Investissement dans la grande vitesse
En ce qui concerne la grande vitesse, Adif AV investira 12 milliards d’euros supplémentaires entre 2022 et 2026 pour poursuivre l’expansion du réseau à grande vitesse et renforcer celui qui est actuellement en service et qui, avec ses 4 000 km, est le plus grand d’Europe. Sur les 12 milliards d’euros, environ 7 milliards devraient être dépensés d’ici à la fin de 2024. Une grande partie de l’argent sera consacrée aux corridors à grande vitesse en cours de développement, notamment les lignes vers la Cantabrie, le Pays basque, la Navarre, l’Estrémadure et Almería.
Il servira également à améliorer la connectivité du réseau en service, y compris les connexions transversales telles que le contournement d’Olmedo et la liaison avec l’aéroport de Madrid-Barajas, par exemple. En outre, la rénovation de la ligne à grande vitesse Madrid-Séville est également prévue.
Où va l’argent et d’où vient-il ?
Presque tous les investissements se sont concentrés sur les deux corridors de transport européens, le corridor atlantique et le corridor méditerranéen, des sections importantes du réseau transeuropéen de transport (RTE-T). Ceux qui font partie du corridor atlantique s’élèvent à plus de 4,8 milliards d’euros pour la période de cinq ans ; ceux du corridor méditerranéen, à plus de 5,5 milliards, et ceux des sections communes aux deux corridors, à plus de 2 milliards.
Si l’État espagnol a assuré une grande partie du financement, l’UE devrait prendre en charge plus de 1,3 milliard d’euros des investissements, le mécanisme de relance et de résilience de l’Union finançant 4 milliards d’euros supplémentaires. Afin d’attirer davantage de financements de l’UE, qui sont liés à des engagements de libéralisation du rail, Adif et Adif AV prévoient également de maintenir le niveau actuel des tarifs jusqu’en 2026.

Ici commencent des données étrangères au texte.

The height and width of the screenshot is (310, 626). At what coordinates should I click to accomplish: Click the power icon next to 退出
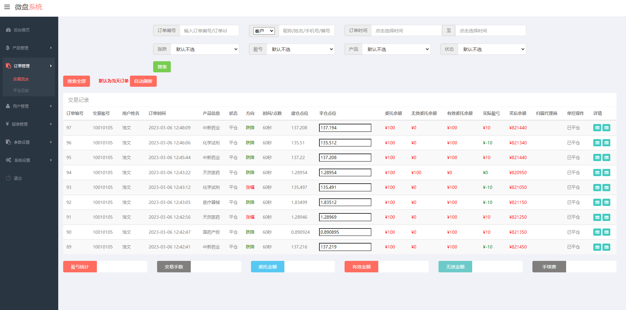tap(9, 178)
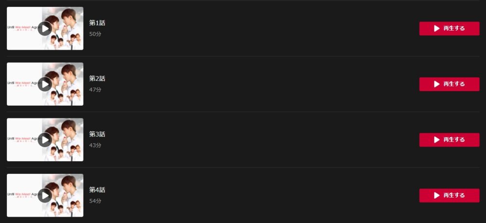The image size is (486, 223).
Task: Click the play triangle in 第4話 再生する button
Action: pyautogui.click(x=436, y=196)
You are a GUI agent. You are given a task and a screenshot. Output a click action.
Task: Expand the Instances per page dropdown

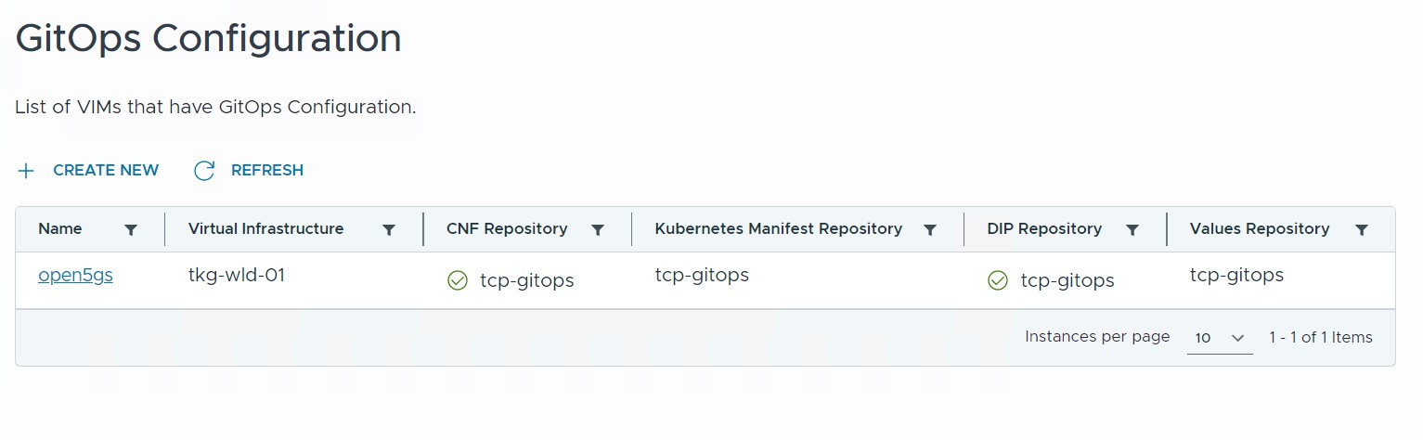coord(1219,338)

Investissement majeur, révision majeure
Le réseau ferroviaire espagnol, qui est le plus grand système ferroviaire à grande vitesse d’Europe et le deuxième au monde après la Chine, a fait l’objet d’une refonte importante ces dernières années, à la fois en termes de direction et de leadership politique.
Tout d’abord, la popularité des voyages en train s’est considérablement accrue au cours des cinq dernières années. Certains attribuent cette évolution à la récente libéralisation du réseau. Les voies espagnoles ont été ouvertes à la concurrence pour la première fois en 2020, l’entreprise publique Renfe devant désormais rivaliser avec de nouveaux venus à petit budget comme Iryo et le français Ouigo. Ce changement a eu lieu dans le contexte d’un scandale politique majeur, d’une baisse de confiance du public dans les principaux organismes de transport du pays et d’un nombre croissant de perturbations ferroviaires.

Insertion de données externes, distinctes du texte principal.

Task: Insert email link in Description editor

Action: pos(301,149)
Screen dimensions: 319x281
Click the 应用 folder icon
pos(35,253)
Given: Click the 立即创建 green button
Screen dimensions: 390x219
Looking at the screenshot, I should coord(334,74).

Fini l’ancien, place au nouveau
En fait, le ministre espagnol des transports a dû licencier quatre hauts responsables des transports au cours des derniers mois, dont le président d’Adif, en raison de leurs liens avec l’affaire dite « Koldo ». Ce scandale concerne Koldo García, un ancien conseiller ministériel qui aurait obtenu des contrats pour le masque COVID-19 en échange de commissions illégales.

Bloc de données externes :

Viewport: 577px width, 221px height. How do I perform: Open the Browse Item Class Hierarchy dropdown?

Le gouvernement a déclaré que le licenciement du chef d’Adif était davantage lié à une série de perturbations ferroviaires survenues cet été, notamment des déraillements, des pannes de voies et des retards, qui ont été particulièrement graves dans des zones à forte circulation comme Barcelone et Madrid. Aujourd’hui, avec le nouveau patron d’Adif, Luis Pedro Marco de la Peña, à la barre, l’entreprise espère sans doute tourner la page d’une année riche en investissements, mais difficile pour les chemins de fer espagnols.